107歳まであと20年。しかも数えで108歳とは、何とめでたい!“茶寿の祝”ではないか?!(茶の字を分解すると草冠は旧字で十が二つ、その下が八十八(10+10+88=108)という意味)もちろんいつまでも長生きしてほしいと思っている。
しかし、平均寿命を過ぎ、心臓疾患などを抱えてしまうと、いつどうなるかわからないという今日明日の覚悟はあっても、10年、20年後の覚悟があるかと問われれば、それはなかった。
こればかりは天命だから、あり得ないことではないのに。
20年後私は・・・?
とにかく認知症になどなっている暇はない。病魔にとりつかれぬように護摩を焚く?
否そういうことではなくて、ますます健康に留意して血液をサラサラに保ち、更に脳年齢を若返らせる努力をしなくては、これから続く介護もおぼつかなくなってしまう。
手は自然に計算ドリルへと伸びていた。
そして弘法大師が作られたとも伝えられる「いろは歌」が口をついて出た。

色は匂えど散りぬるを
我が世誰ぞ常ならむ
有為の奥山今日越えて
浅き夢見じ酔いもせず

  人生は無常。
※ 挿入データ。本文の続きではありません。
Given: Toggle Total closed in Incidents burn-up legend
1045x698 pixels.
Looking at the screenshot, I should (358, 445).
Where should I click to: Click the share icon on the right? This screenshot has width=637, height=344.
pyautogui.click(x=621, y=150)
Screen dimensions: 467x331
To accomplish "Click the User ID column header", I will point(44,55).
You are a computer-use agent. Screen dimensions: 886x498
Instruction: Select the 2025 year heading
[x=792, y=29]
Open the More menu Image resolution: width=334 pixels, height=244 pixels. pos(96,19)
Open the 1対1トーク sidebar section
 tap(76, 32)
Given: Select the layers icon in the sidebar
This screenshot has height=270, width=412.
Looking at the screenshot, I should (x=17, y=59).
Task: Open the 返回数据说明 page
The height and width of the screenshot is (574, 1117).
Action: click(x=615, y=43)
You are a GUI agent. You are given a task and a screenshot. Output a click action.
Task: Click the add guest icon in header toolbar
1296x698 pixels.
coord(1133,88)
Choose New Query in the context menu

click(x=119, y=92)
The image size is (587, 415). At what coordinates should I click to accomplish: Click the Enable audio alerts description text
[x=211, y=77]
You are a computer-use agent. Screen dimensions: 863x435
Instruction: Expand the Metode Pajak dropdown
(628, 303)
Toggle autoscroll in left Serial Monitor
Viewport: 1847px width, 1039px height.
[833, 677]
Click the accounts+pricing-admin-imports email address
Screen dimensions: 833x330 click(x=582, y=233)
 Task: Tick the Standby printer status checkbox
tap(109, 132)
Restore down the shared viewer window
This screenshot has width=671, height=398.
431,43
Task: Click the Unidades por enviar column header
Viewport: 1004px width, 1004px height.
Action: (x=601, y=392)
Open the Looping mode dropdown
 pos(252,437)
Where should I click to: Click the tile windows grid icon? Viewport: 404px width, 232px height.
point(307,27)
過去を嘆かず、明日を厭わず、今このときを懸命に生きる。
人として生まれてどのような障害や苦難が待ち受けていようとも、正面から向き合って現実を受け入れ日々の努力を怠らないことが真に“生きる”ということなのかもしれない。

  陽はまた昇る。介護の部屋にもやわらかな希望の光が注ぐ。